Dataset entries:
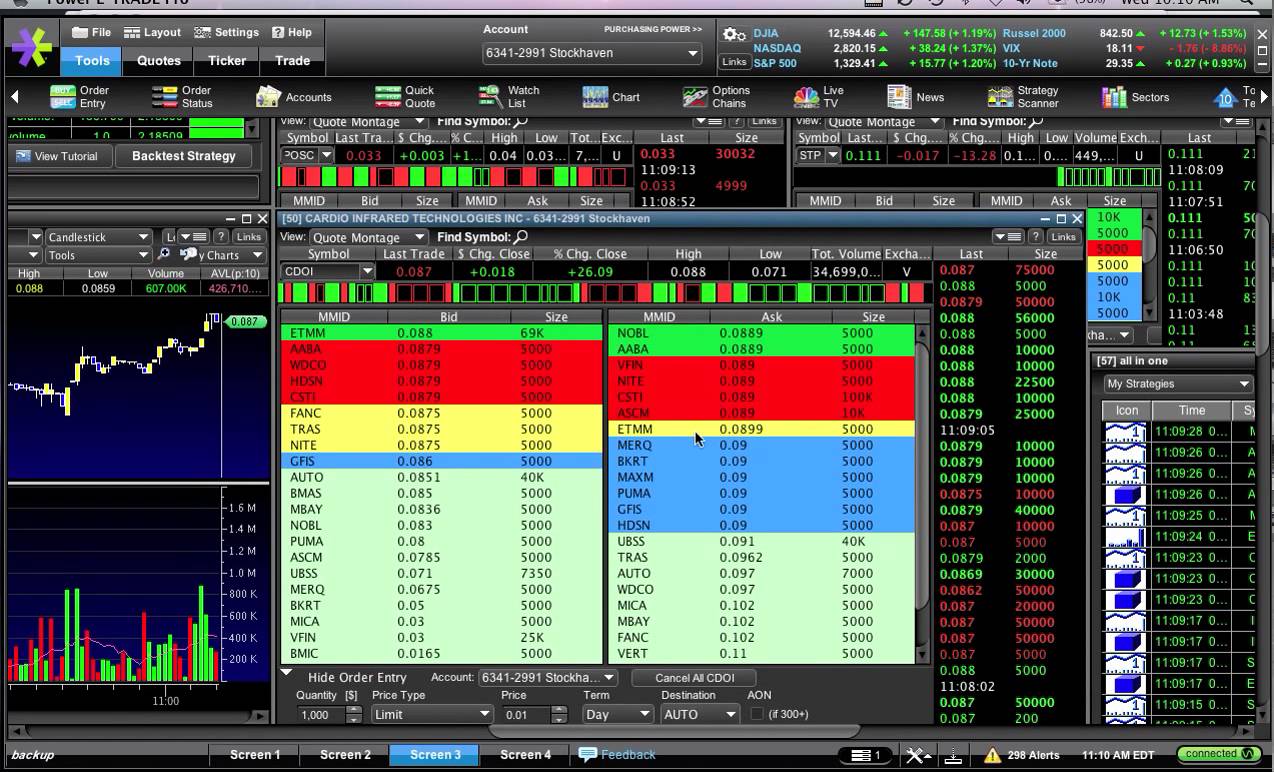Open Options Chains from the toolbar
Viewport: 1274px width, 772px height.
tap(696, 97)
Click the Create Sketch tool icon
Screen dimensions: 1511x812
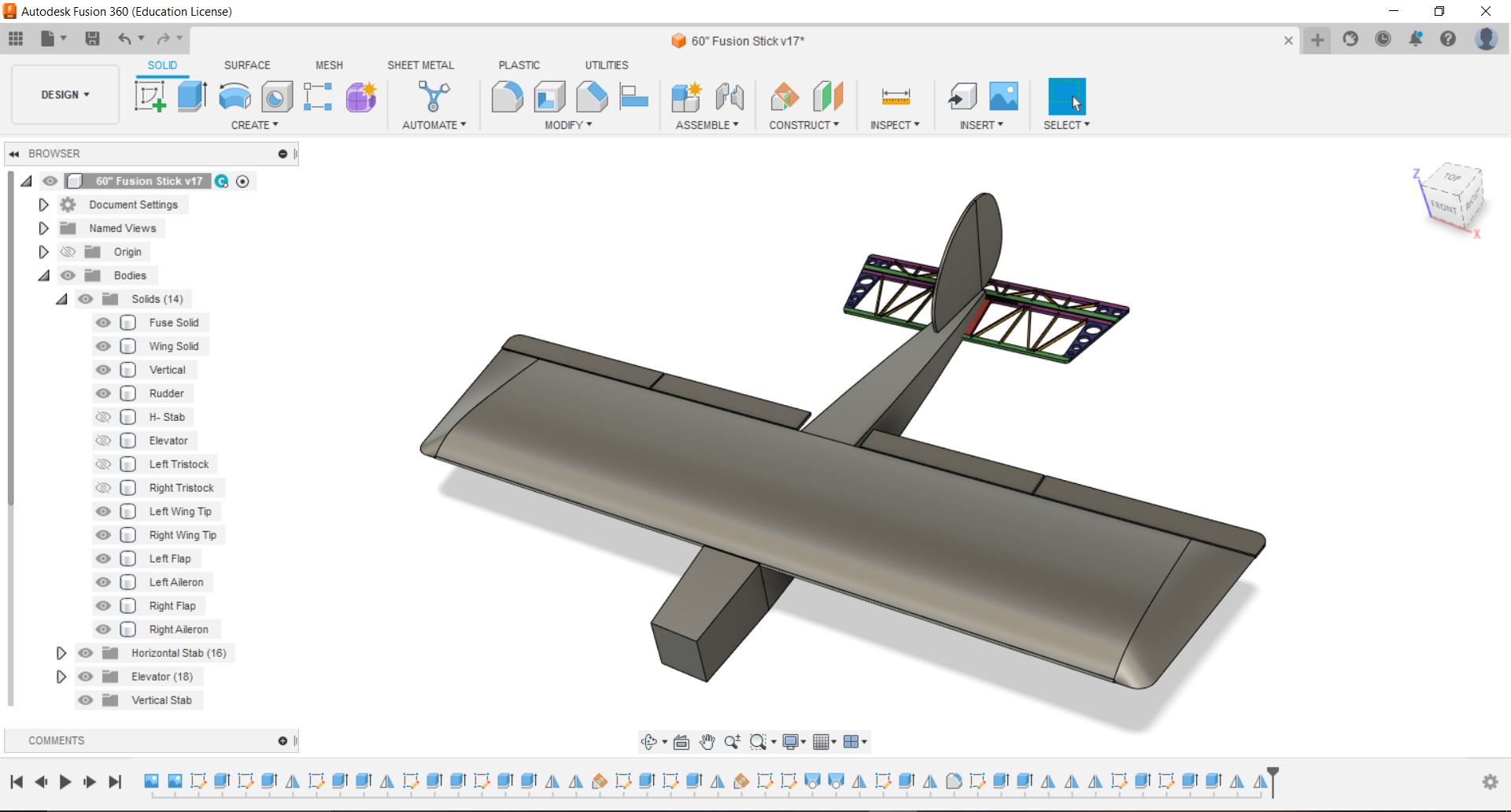point(150,97)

Work to be completed: Starting at the line that contains "Click the Create Sketch tool icon", write out every line through the final line of the entries, word for word; skip any pictures.

Output of the exercise:
Click the Create Sketch tool icon
Screen dimensions: 1511x812
point(150,97)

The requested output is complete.